Whoever regards in this question the isolated interest of the father of a family, will retrograde towards the past, and will make himself the advocate of circumscribed and illiberal ideas. The question at the present day is not only that of the personal advantage of the family, it is that of the particular advantage of the country, subject to the general good of humanity. Here the gradation of duties becomes the measure of rights, and in expressing the principle in a more precise manner, I would say, Where duty is, there is right.

In conclusion, education is a public affair; to separate it into particular interests is to disturb the order, to injure the general interests, to organise anarchy for the advantage of despotism. It is a terrible law of Providence, eternal and without exception, that from the crowd of anarchists there always arises a master who flatters and who crushes them, after having taught them to obey.

The rights being recognised, let us come to the application of the principles. What is public instruction? A power which perpetually acts on the political and moral existence of a people.
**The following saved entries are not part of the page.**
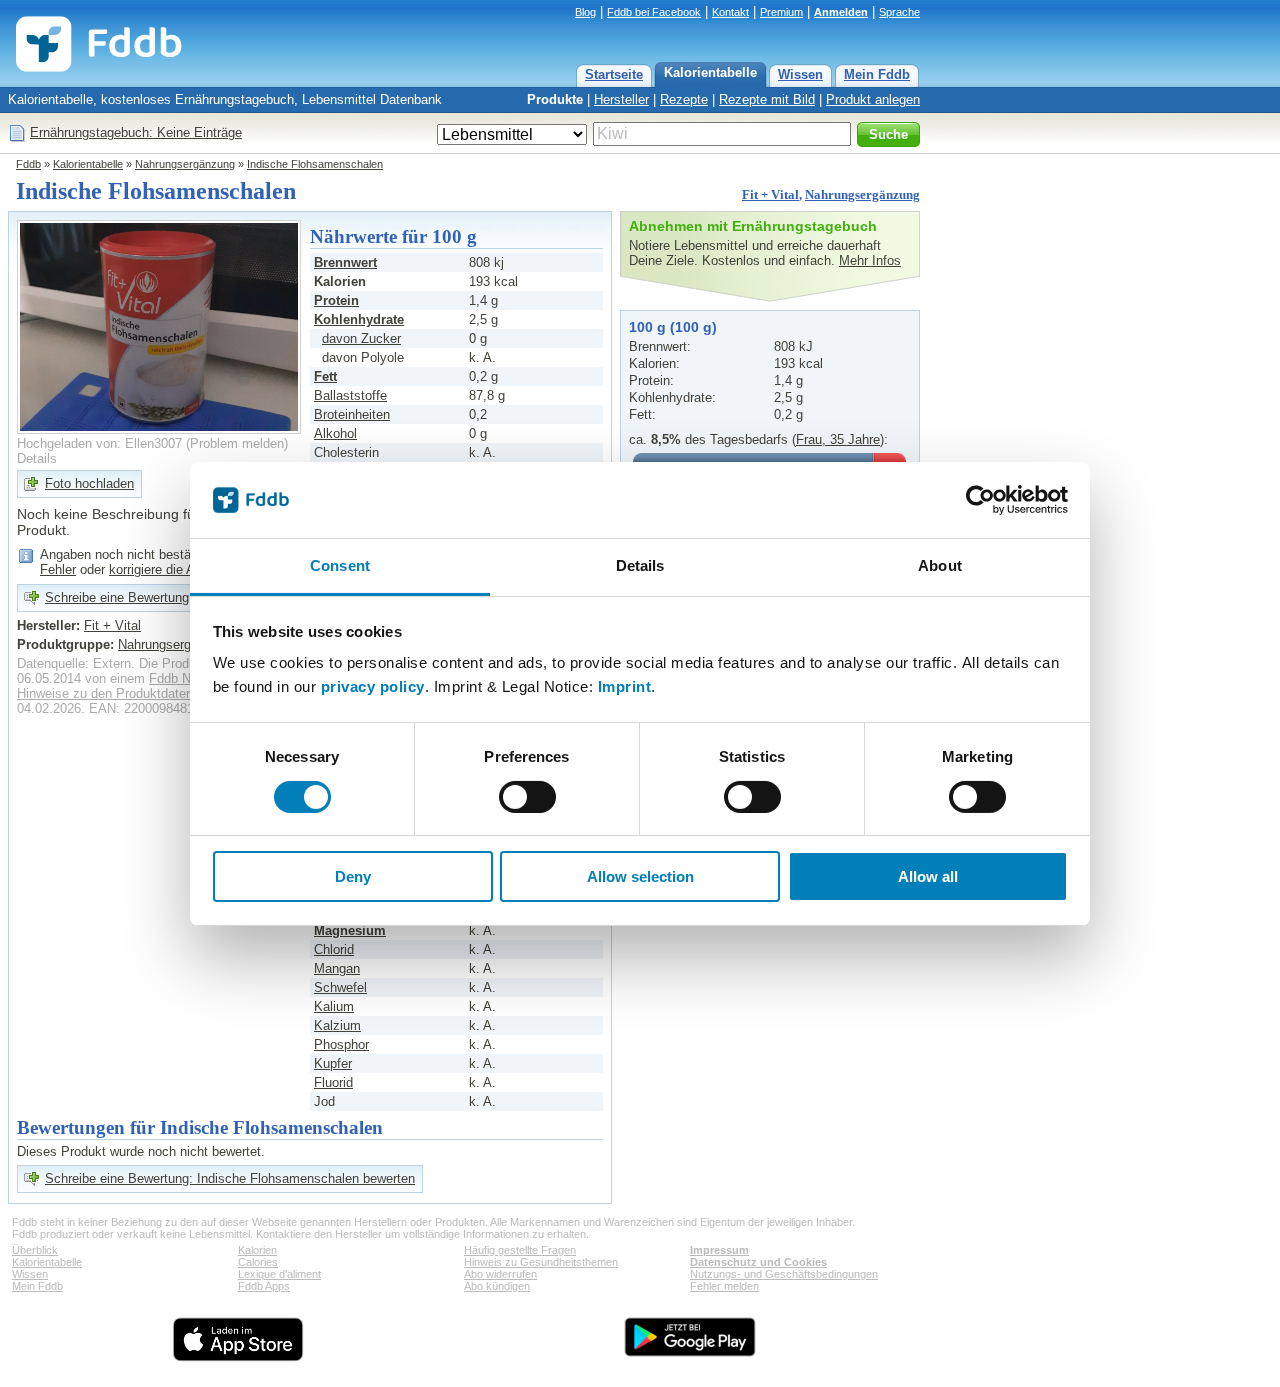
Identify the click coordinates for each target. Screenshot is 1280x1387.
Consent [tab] (340, 565)
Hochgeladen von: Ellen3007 (99, 443)
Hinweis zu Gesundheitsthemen (541, 1262)
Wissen (800, 74)
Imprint (625, 686)
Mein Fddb (877, 74)
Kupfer (333, 1063)
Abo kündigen (497, 1286)
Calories (258, 1262)
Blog (585, 12)
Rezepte (684, 99)
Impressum (719, 1250)
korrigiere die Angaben (173, 569)
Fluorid (333, 1082)
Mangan (337, 968)
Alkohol (335, 433)
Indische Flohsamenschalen (315, 164)
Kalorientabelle (710, 72)
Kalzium (337, 1025)
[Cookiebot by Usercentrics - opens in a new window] (980, 500)
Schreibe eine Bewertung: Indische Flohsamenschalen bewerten (230, 1178)
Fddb (28, 164)
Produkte (555, 99)
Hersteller (621, 99)
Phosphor (341, 1044)
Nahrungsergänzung (185, 164)
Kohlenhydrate (359, 319)
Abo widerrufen (500, 1274)
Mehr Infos (870, 260)
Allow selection (640, 876)
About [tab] (940, 565)
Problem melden (237, 443)
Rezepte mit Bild (767, 99)
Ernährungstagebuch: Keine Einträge (136, 132)
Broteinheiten (352, 414)
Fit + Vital (770, 194)
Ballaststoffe (350, 395)
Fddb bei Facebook (654, 12)
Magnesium (350, 930)
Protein (336, 300)
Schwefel (340, 987)
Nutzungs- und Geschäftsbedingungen (784, 1274)
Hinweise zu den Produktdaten (105, 693)
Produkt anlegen (873, 99)
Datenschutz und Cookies (758, 1262)
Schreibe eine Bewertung (117, 597)
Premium (781, 12)
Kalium (334, 1006)
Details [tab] (640, 565)
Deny (353, 876)
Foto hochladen (89, 483)
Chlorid (334, 949)
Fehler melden (724, 1286)
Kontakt (730, 12)
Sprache (899, 12)
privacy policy (373, 686)
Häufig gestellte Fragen (520, 1250)
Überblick (35, 1250)
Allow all (928, 876)
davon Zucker (361, 338)
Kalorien (257, 1250)
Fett (325, 376)
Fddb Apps (264, 1286)
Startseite (614, 74)
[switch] (527, 797)
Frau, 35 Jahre (838, 439)
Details (37, 458)
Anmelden (841, 12)
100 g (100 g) (673, 327)
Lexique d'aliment (279, 1274)
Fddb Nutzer (184, 678)
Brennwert (345, 262)
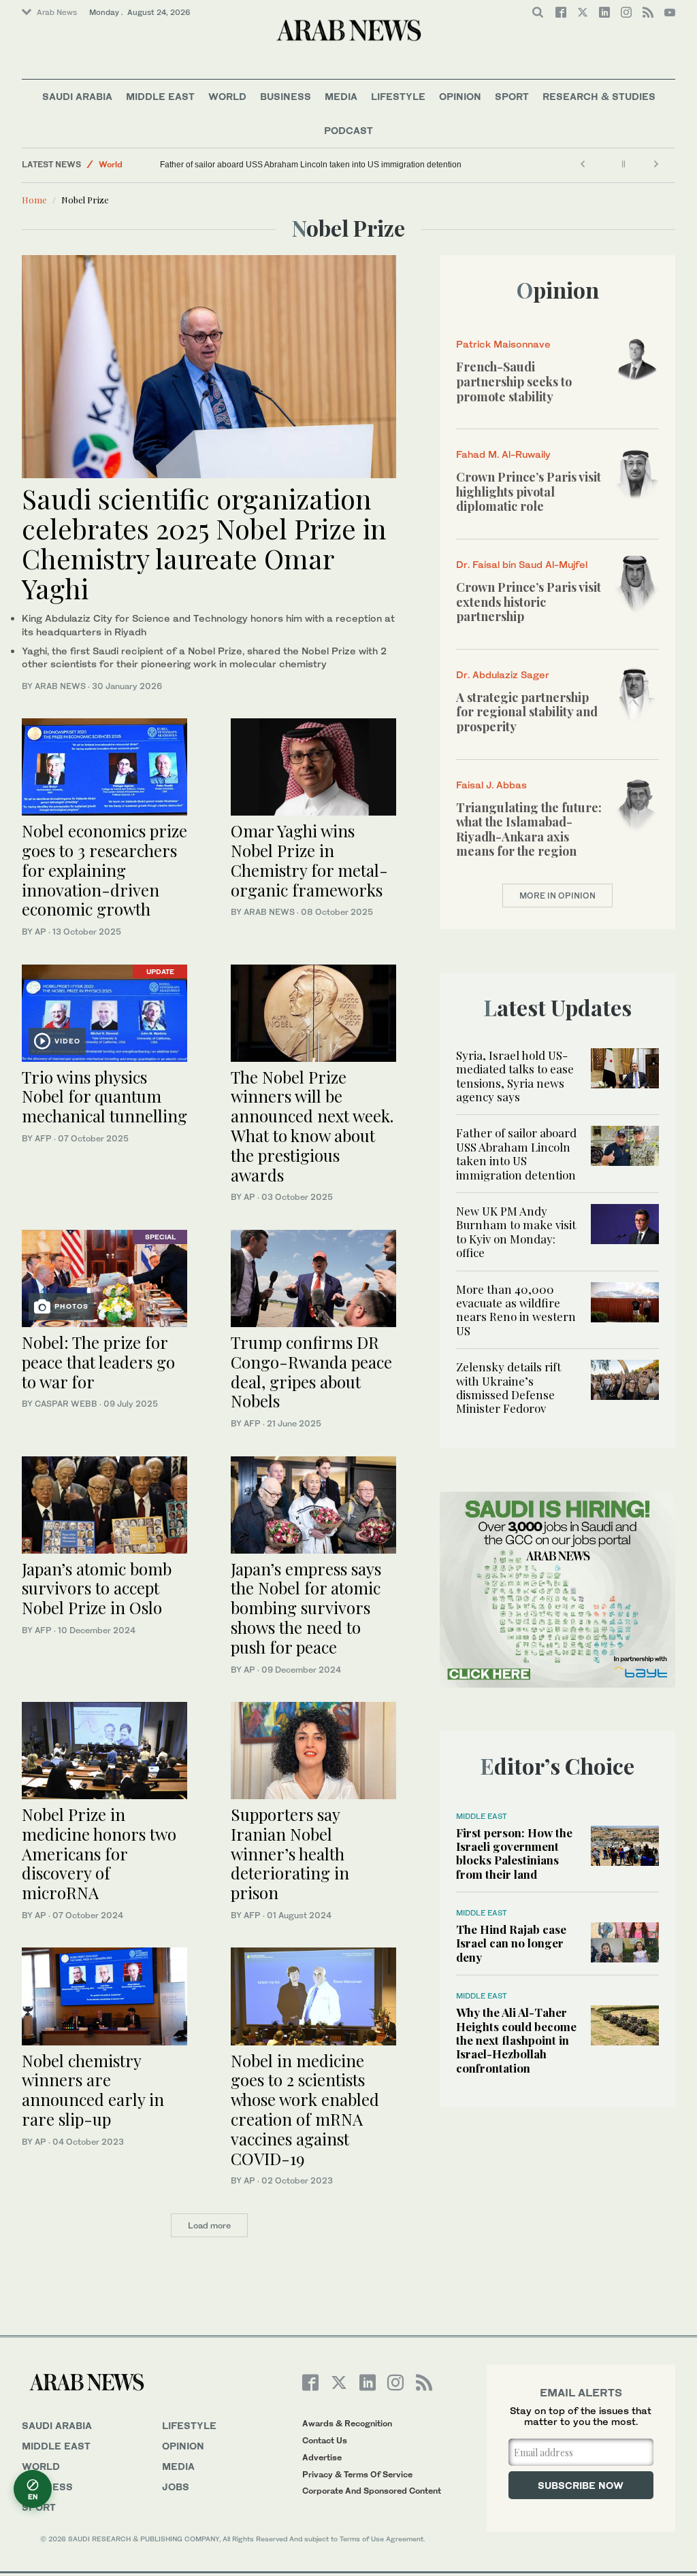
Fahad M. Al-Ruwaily (503, 454)
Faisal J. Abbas (491, 784)
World (227, 96)
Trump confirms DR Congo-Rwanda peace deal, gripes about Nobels (311, 1371)
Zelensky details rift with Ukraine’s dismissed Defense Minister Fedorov (508, 1387)
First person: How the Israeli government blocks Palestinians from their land (514, 1853)
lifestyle (189, 2425)
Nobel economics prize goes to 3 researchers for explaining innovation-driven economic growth (104, 870)
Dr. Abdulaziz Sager (502, 674)
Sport (512, 96)
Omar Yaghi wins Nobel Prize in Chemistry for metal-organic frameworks (309, 860)
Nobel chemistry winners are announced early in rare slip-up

The definition is simple and precise, it does not even leave to government the right of granting an unlimited liberty; and how could it do so without being wanting to the first of its duties, and giving the people up to all the seductions of an unrestricted licence; to the aberrations and errors of the human mind?

What! shall the superintendence of government be exerted even over the baker, to ascertain the weight and the

quality of the bread destined for our corporeal nourishment, and shall this superintendence stop short at the door of our schools? Can it not assure itself of the amount and the quality of the intellectual food, of the bread of life, which teachers distribute to our children?

To the perils of an unlimited liberty, our adversaries will not fail to oppose the perils of a privileged system of teaching; the routine, the party spirit, the Jesuitism, which was lately so predominant-the moral and religious indifference which predominates at the present day—and the universal demoralization, the consequence of these excesses. We will not attempt to conceal it, these perils are great, they are perhaps as great as the perils of free licence: but what can we conclude from this? Nothing in favour of either system. An equal danger appears to condemn them both, whence it results, that it is not from a law upon public instruction, even were it a good law, that we must seek the remedy for the evil. This remedy will be found in the mixture of the two educations, private and public,—it is there, and there only. This is the anchor of safety amidst the storm.

Let the child receive then as an out-pupil in the colleges, this scholastic instruction to which so much consideration is attached, but which, however, must ere long be reformed; let his intellect be awakened, let his memory be stocked; the soul will be secure, if every evening in the bosom of his family he can hear the voice of his mother, and be influenced by her examples. Thus all reverts to the education of women. We would leave to the colleges

the classical, and the almost mechanical instruction of the intellect, neutralising the vices of this instruction by the sweetest, the most penetrating, and the most durable of all influences.